Herring took his Ph.D. at Cambridge University, spending 18 months at sea on the 1961-2
International Indian Ocean Expedition. This inspired him to join the National Institute of Oceanography in 1966 as a marine biologist. There, he investigated the coloration of animals in the deep sea, and their bioluminescence, relating its ecology and physiology to the colour vision of other animals. One aspect of this was underwater camouflage, where prey need to conceal themselves from the vision of their predators; since as Herring noted, there is no background in the sea, the methods of camouflage employed are often different from those on land: key methods include transparency, reflection (by silvering), and counter-illumination. He also studied the vision of shrimps in hydrothermal vents, and how the oxygen minimum in the northwestern Indian Ocean affected the distribution of midwater animals. He served as chief scientist on at least sixty research voyages.
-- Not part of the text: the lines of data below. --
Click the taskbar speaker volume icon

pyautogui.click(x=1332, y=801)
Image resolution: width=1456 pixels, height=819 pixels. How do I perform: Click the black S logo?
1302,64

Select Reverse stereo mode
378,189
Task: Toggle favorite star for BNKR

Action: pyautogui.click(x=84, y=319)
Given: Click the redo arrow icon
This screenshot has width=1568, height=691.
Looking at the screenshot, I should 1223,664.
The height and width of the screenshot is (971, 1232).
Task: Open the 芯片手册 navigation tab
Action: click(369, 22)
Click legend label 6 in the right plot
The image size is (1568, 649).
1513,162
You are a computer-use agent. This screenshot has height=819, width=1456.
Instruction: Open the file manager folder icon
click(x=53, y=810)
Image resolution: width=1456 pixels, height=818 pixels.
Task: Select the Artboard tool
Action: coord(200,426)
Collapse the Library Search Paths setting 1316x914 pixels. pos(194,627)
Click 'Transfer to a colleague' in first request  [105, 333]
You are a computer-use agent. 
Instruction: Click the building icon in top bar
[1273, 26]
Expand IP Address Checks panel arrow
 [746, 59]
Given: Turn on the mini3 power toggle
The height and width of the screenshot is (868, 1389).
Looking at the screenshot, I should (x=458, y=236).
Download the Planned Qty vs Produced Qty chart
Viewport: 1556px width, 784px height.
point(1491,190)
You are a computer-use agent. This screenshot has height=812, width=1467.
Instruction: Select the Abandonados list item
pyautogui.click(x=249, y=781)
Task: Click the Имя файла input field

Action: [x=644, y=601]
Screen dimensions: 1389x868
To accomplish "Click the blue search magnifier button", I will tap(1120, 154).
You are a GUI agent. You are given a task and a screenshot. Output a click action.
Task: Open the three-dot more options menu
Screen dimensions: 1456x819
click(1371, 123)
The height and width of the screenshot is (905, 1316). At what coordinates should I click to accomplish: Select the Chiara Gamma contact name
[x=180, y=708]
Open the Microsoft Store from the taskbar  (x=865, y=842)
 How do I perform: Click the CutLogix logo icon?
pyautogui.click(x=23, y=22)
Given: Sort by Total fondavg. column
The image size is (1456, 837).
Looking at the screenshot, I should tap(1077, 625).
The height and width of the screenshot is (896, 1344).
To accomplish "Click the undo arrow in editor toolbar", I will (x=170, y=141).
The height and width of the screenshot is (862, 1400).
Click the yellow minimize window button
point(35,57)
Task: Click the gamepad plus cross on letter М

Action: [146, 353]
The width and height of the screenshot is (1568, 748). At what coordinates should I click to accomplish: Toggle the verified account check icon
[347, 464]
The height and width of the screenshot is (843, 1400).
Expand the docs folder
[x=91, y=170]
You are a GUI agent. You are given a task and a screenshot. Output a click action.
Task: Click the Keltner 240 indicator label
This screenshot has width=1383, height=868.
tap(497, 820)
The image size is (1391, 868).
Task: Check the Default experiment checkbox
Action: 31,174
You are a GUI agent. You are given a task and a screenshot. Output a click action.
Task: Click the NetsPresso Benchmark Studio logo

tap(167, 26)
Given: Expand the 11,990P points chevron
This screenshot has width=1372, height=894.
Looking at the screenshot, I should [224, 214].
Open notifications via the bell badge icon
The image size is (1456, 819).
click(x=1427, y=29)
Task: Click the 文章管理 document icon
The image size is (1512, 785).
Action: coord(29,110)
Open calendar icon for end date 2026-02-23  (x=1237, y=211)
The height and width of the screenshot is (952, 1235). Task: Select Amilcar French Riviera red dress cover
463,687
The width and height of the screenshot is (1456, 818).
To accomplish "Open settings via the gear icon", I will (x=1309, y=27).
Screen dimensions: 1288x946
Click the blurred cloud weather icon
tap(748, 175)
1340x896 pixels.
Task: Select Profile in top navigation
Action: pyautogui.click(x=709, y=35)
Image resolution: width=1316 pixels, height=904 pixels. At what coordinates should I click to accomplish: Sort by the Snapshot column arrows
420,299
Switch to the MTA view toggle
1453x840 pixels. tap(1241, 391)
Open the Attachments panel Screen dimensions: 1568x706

In 1981, he discovered red bioluminescent "searchlights" below the eyes of some dragonfish, and showed that these worked by using fluorescent proteins which shifted the mainly blue light actually generated by these fish into the red part of the visible spectrum.

==Works==

Herring has written or contributed to more than 250 scientific papers and textbooks on marine zoology. His paper "Systematic distribution of bioluminescence in living organisms" has been cited at least 245 times, while "The spectral characteristics of luminous marine organisms" has been cited more than 165 times. The paper "The roles of filters in the photophores of oceanic animals and their relation to vision in the oceanic environment" has been cited at least 200 times and "Longwave-sensitive visual pigments in some deep-sea fishes: segregation of 'paired' rhodopsins and porphyropsins" over 125 times.

- 2002: The Biology of the Deep Ocean. Oxford University Press.
- 2002 "A View from the Window". NOAA.
- 2004: "Exploring the life in the ocean: how do we know what is there?". Bioscience explained.